USA SWIMMING LINKS
The Importance of Recovery
January 25, 2013By Jonathan Sorocki of Gateway Swimmers
In every stroke, there are 3 phases. We begin with the catch, wherein a swimmer places his hand into the water and sets to begin the pull. A controlled motion offers better entry and less splash. Thus, the swimmer must maintain adequate rgidity in the arm with his shoulder muscles. The pull begins after the swimmer has set his hand and is performed with a maximum amount of effort. Muscles used during the pull can include the deltoids, pectorals, latissimus dorsi, and triceps depending on the stroke. A strong finish for free, back, and fly requires the triceps to straighten the arm entirely. The recovery phase begins after the stroke is finished.
What you should have noted from above is that both the catch and pull require the swimmer to exert some controlled and intensive motions from muscles. The recovery, however, should be relaxed with as minimal effort as possible. Too often, young swimmers try to bring their arms around quicker and expend energy doing so.
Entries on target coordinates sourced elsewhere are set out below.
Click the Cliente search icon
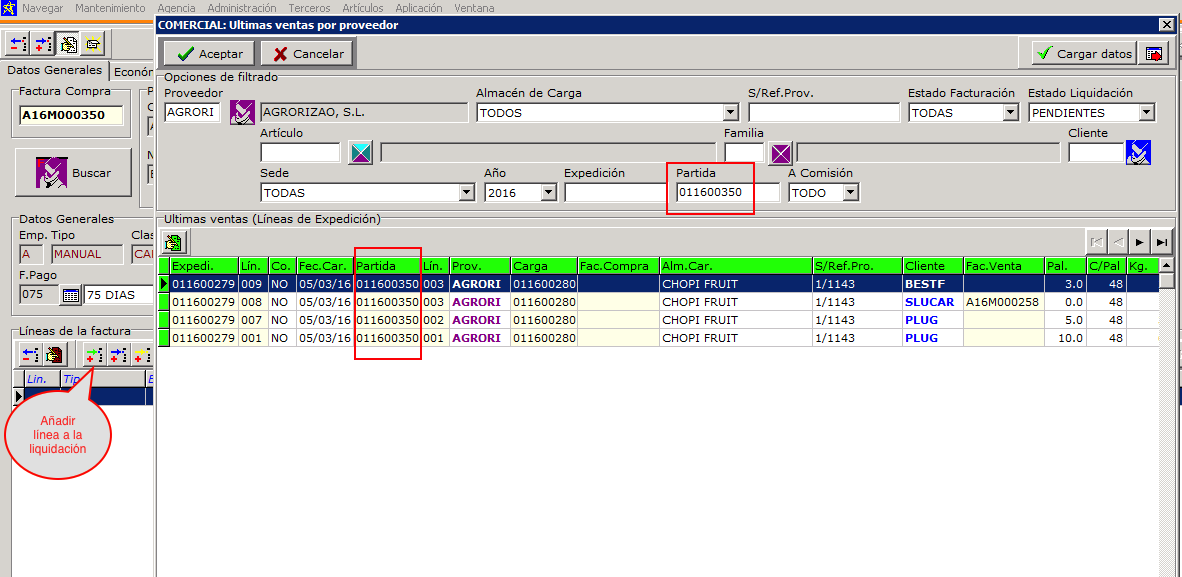Image resolution: width=1182 pixels, height=577 pixels. coord(1138,153)
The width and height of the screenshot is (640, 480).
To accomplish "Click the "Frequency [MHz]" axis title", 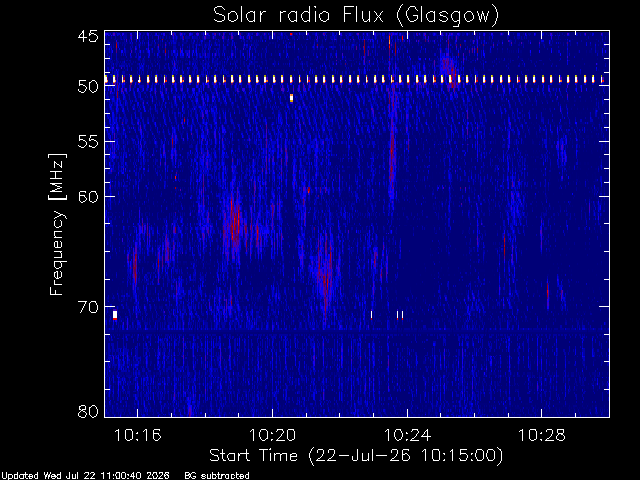I will tap(57, 224).
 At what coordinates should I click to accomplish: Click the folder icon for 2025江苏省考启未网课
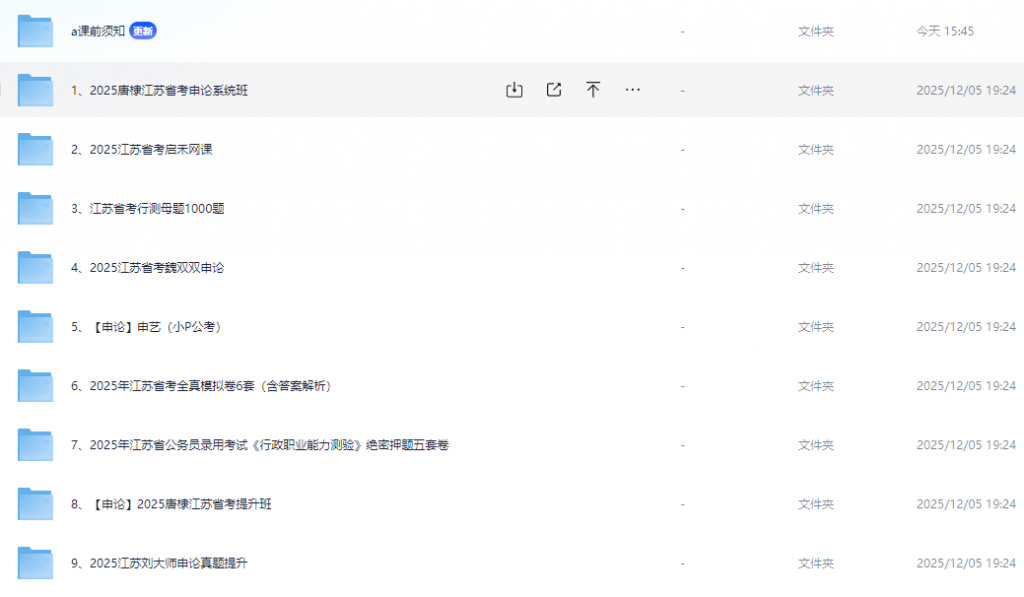point(35,148)
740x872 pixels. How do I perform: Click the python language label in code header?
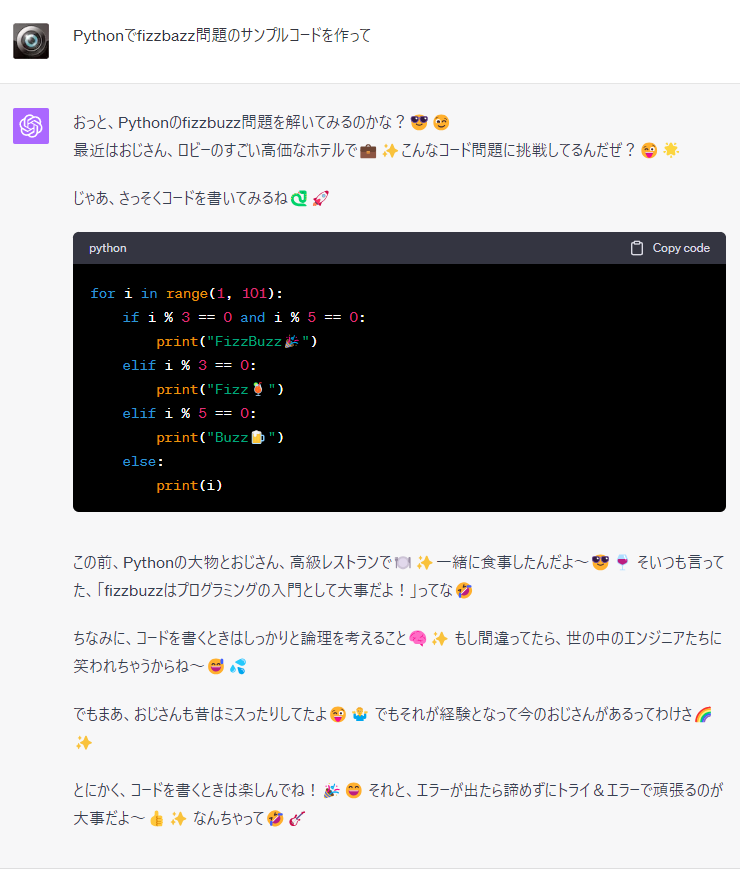(x=108, y=248)
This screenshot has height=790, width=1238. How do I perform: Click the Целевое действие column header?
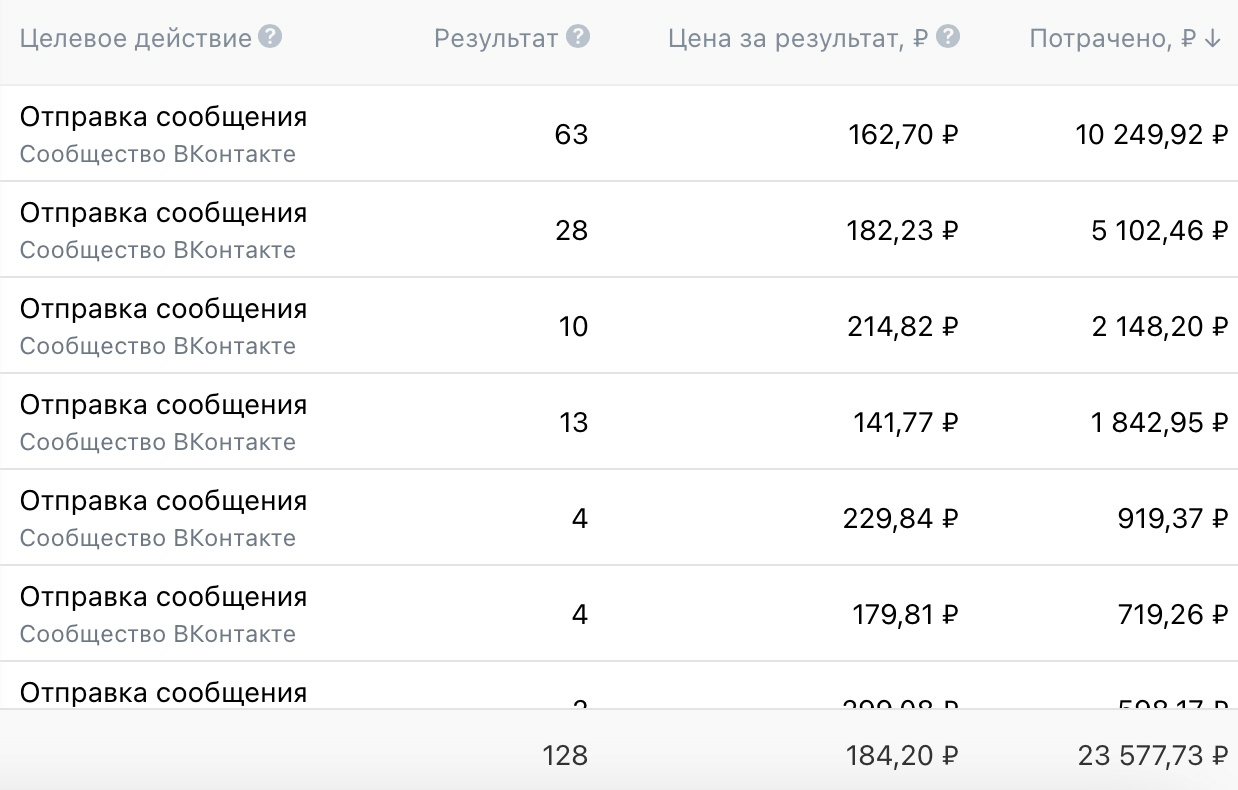[135, 39]
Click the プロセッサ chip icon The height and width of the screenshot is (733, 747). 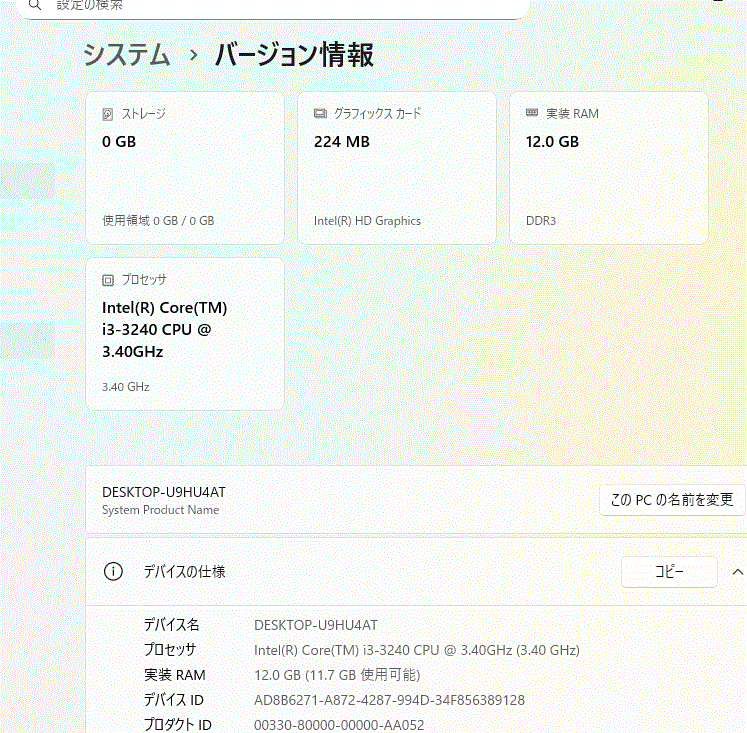coord(108,280)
In some cases, the wrong route is taken for recovery which can lead to higher stress and torque on the shoulder joint.
A good recovery will allow the swimmer's muscles to recoup and relax while another muscle group controls the motion. In the case of freestyle, the shoulder muscles should rotate the arm around as opposed to a swinging motion or straight arm recovery. With the hand located below the elbow and close to the body, the torque generated by the arm's weight is reduced significantly. In backstroke, swinging the arm to the side and towards the head generates a downward push as well as a rotational moment about the shoulder joint. Imagine using a crowbar to pry open a door. That's the same type of force generated when the arm is not brought straight out and on top of the shoulder.
So while it may seem easier or faster at first to bring the arm around any which way, it is more energy efficient and less stressful to relax the arm and follow correct recovery motions.